Allegations of inequitable conduct are always a common tactic, particularly if infringement and validity are strong. Accordingly, picking apart the file history for misstatements, half-statements, and omissions is essential.

Two, evaluate potential damages conservatively. Interview financial and accounting personnel to determine profitability of the infringing product. Interview marketing and sales personnel to determine sales projections, market share, and reasonable royalties. Based on the foregoing, a worst case scenario for past and future damages may be calculated.

Third, assign probabilities of success by the plaintiff in proving liability and damages. Based on those probabilities and the above damage calculation, a damage exposure amount can be calculated.

Fourth, assign a success or contingency percentage for settling the suit or obtaining a judgment at an amount that is less than the damage exposure. As an example, if the savings between the damage exposure and the settlement/judgment is "X", then the contingency fee to the defendant's attorney may be "Y" percent of "X".

Many contingency fee arrangements for defense counsel are possible.
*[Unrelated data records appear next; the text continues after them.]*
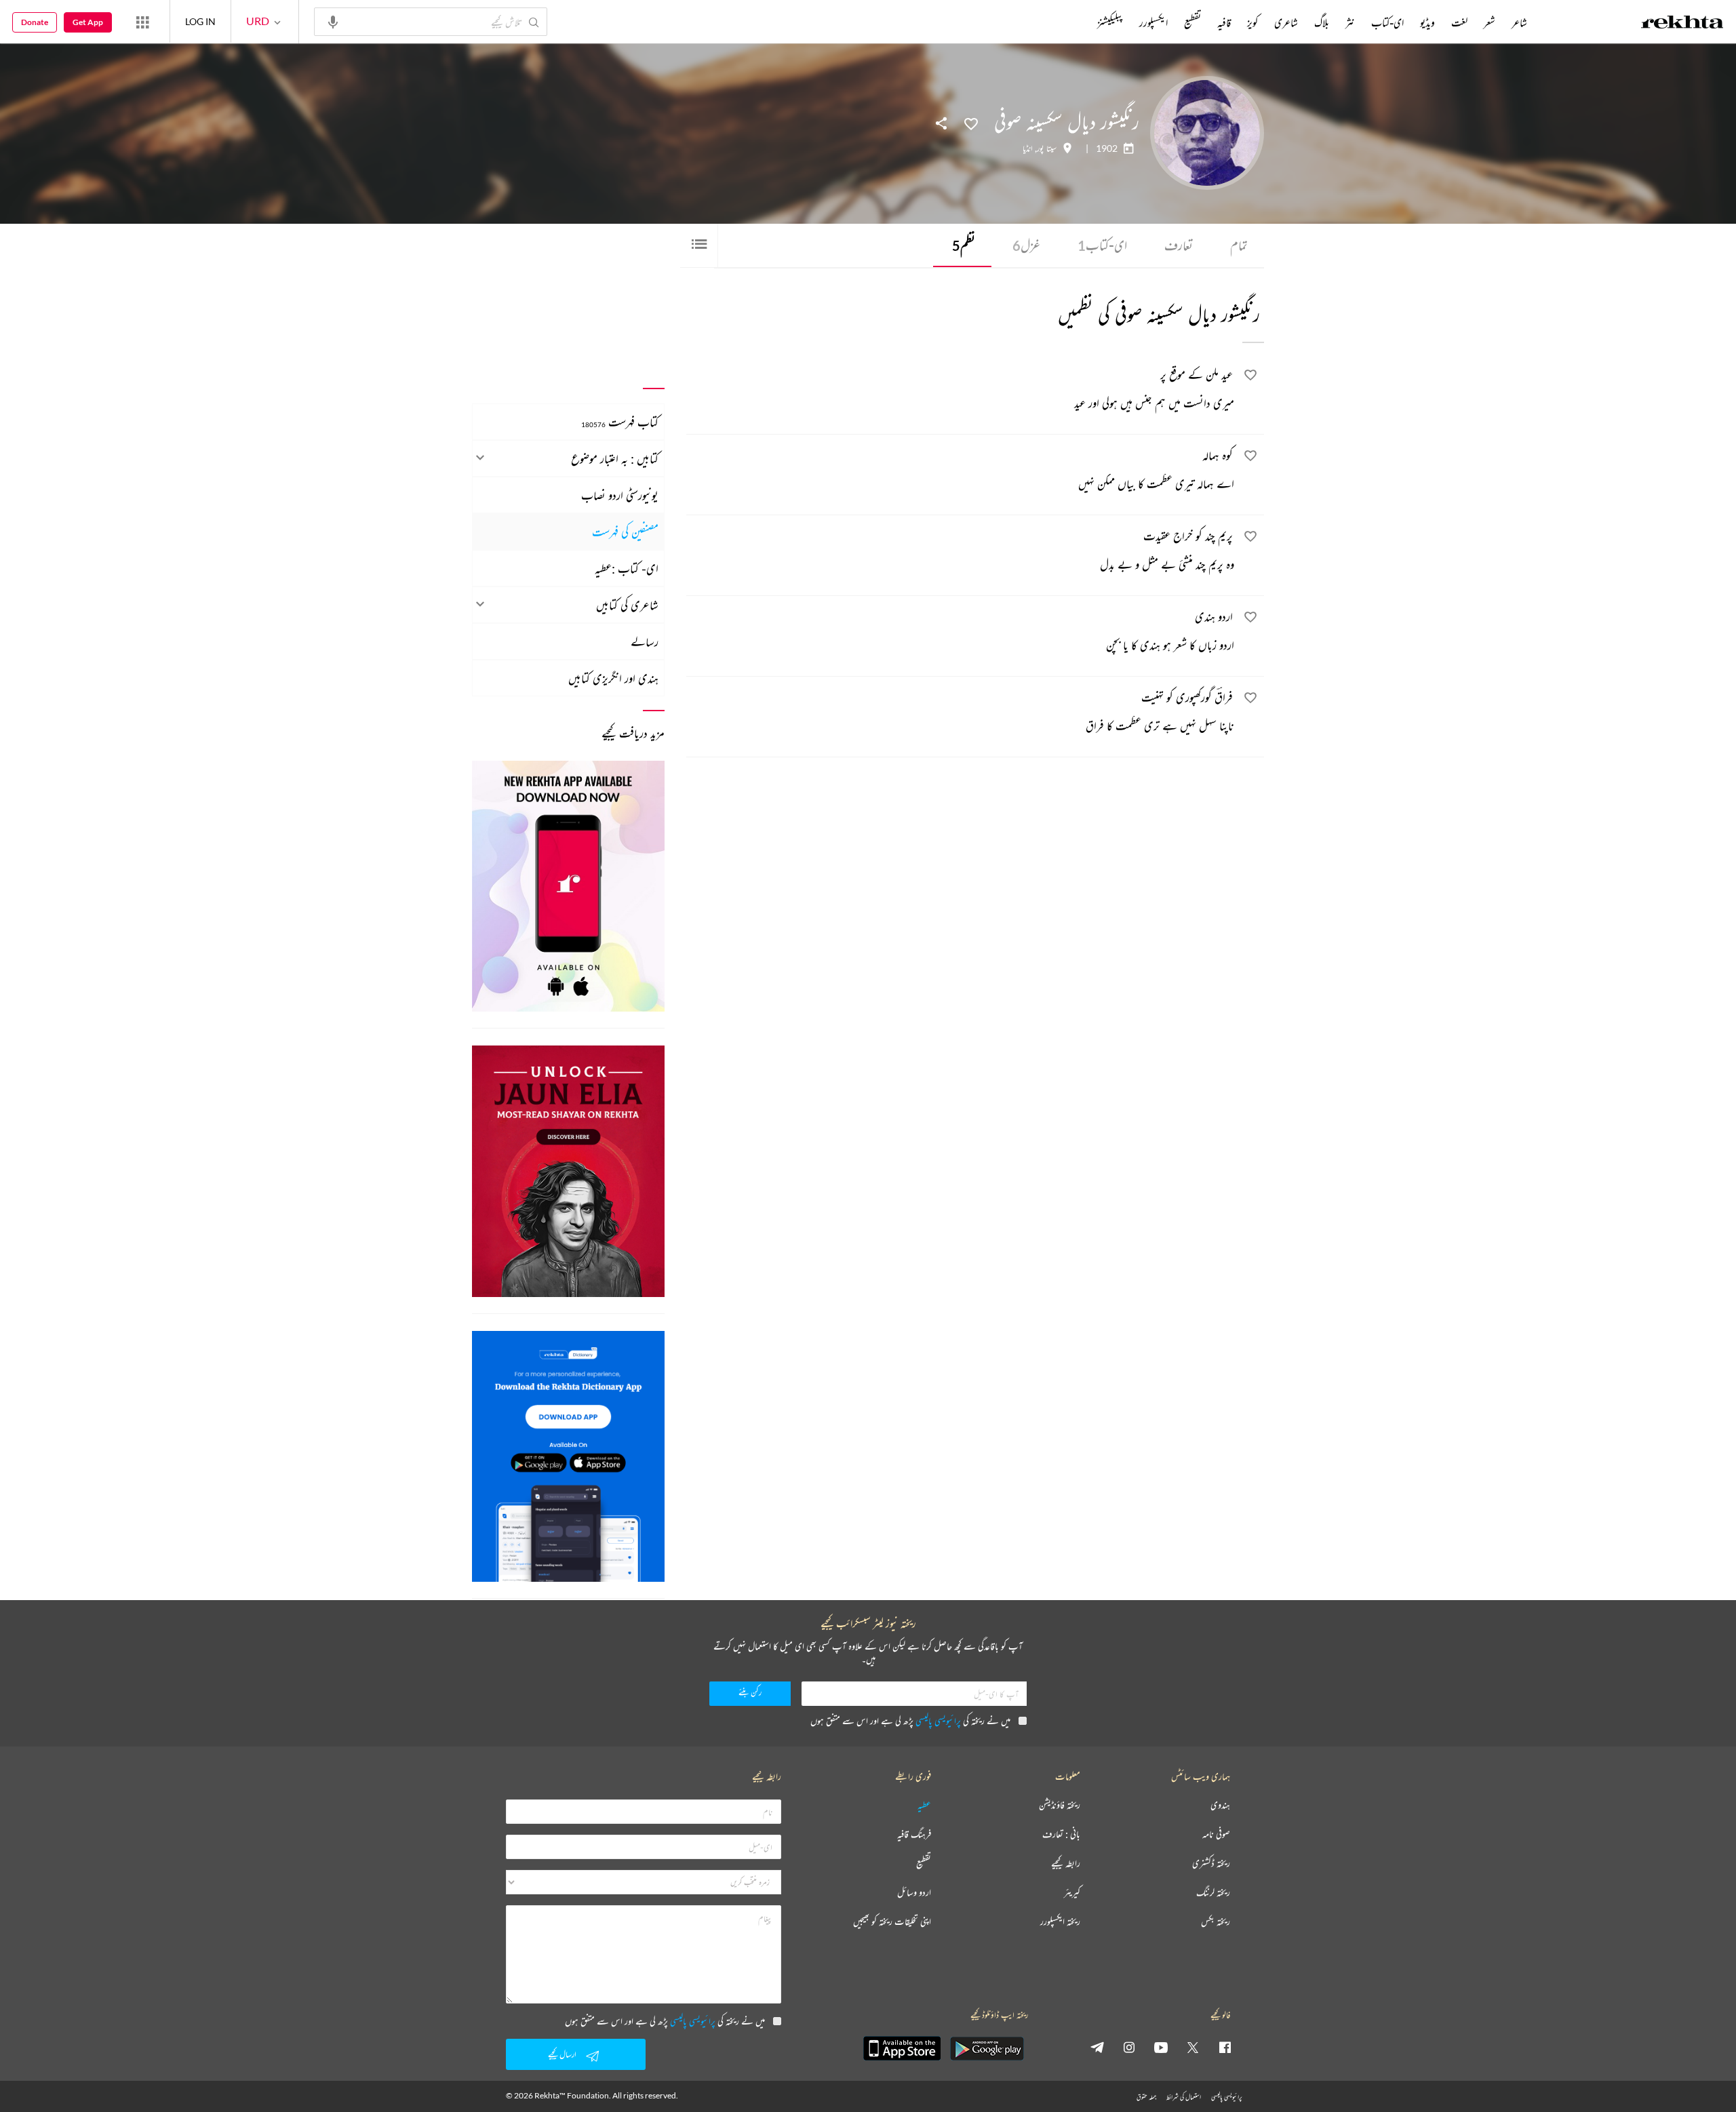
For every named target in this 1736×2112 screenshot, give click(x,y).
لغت (1459, 22)
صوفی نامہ (1216, 1834)
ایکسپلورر (1153, 22)
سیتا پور (1047, 148)
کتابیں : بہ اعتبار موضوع (614, 458)
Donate (34, 22)
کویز (1252, 22)
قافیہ (1224, 22)
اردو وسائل (914, 1892)
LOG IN (200, 21)
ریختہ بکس (1215, 1922)
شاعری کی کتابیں (627, 605)
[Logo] (1682, 24)
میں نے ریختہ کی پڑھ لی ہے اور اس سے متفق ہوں (910, 1720)
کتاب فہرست (619, 422)
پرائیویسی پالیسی (938, 1720)
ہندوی (1220, 1805)
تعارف (1178, 245)
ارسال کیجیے (562, 2054)
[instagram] (1129, 2047)
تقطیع (1192, 22)
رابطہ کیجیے (1065, 1863)
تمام (1239, 245)
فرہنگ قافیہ (914, 1834)
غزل (1026, 245)
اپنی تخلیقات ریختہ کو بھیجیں (892, 1922)
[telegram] (1097, 2047)
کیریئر (1072, 1892)
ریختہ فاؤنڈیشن (1059, 1805)
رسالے (644, 641)
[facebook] (1225, 2047)
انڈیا (1028, 148)
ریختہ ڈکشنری (1211, 1863)
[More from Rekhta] (142, 21)
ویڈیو (1427, 22)
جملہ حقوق (1146, 2096)
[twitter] (1193, 2047)
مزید (1074, 22)
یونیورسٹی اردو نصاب (619, 495)
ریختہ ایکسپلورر (1060, 1922)
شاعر (1519, 22)
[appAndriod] (986, 2048)
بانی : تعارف (1061, 1834)
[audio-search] (333, 21)
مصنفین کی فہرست (625, 531)
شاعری (1286, 22)
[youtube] (1161, 2047)
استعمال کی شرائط (1183, 2096)
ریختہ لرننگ (1213, 1892)
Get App (88, 22)
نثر (1350, 22)
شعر (1489, 22)
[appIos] (902, 2048)
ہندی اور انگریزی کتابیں (613, 678)
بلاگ (1321, 22)
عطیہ (924, 1805)
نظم (963, 245)
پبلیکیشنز (1110, 22)
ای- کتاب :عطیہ (626, 568)
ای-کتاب (1102, 245)
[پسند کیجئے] (971, 123)
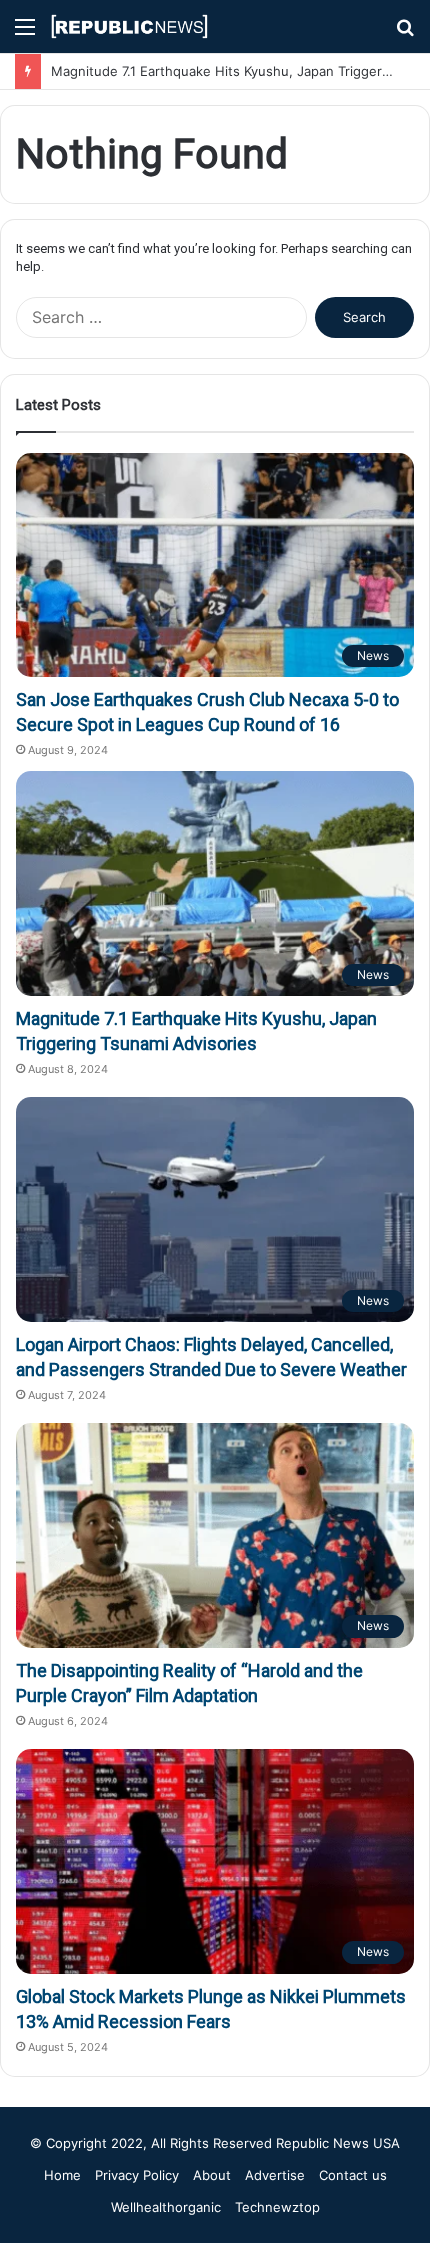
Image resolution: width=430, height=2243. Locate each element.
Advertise (275, 2175)
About (212, 2175)
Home (62, 2175)
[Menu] (25, 33)
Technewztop (277, 2207)
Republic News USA (338, 2143)
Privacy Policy (137, 2175)
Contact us (353, 2175)
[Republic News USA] (130, 26)
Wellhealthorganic (166, 2207)
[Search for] (405, 33)
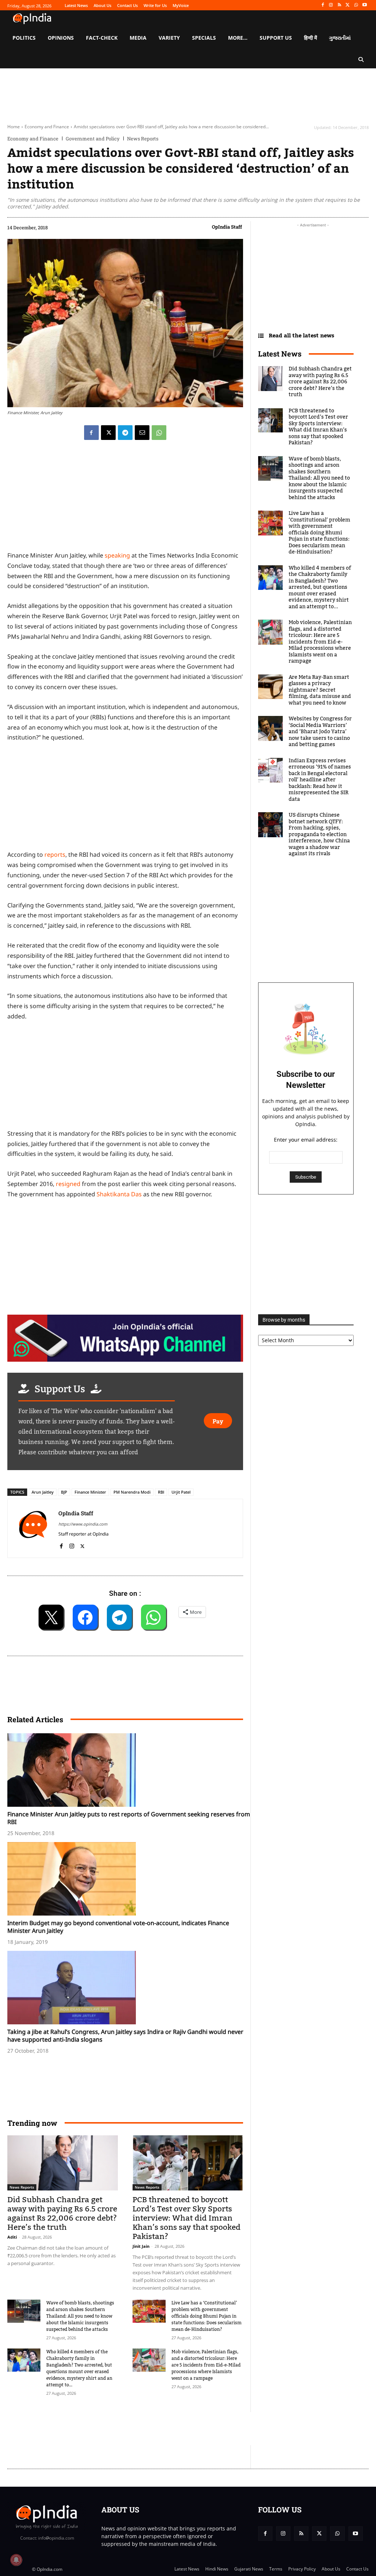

The contingency fee can be based solely on the savings between the settlement/judgment and damage exposure – which may be particularly workable where the damage exposure is quite high. In another situation, the defendant counsel's fee may be a mix of hourly fee and contingency fee based on the savings.

Is the defense of a patent infringement suit on a contingency basis a new paradigm? It does not appear so, and can be implemented with four primary steps.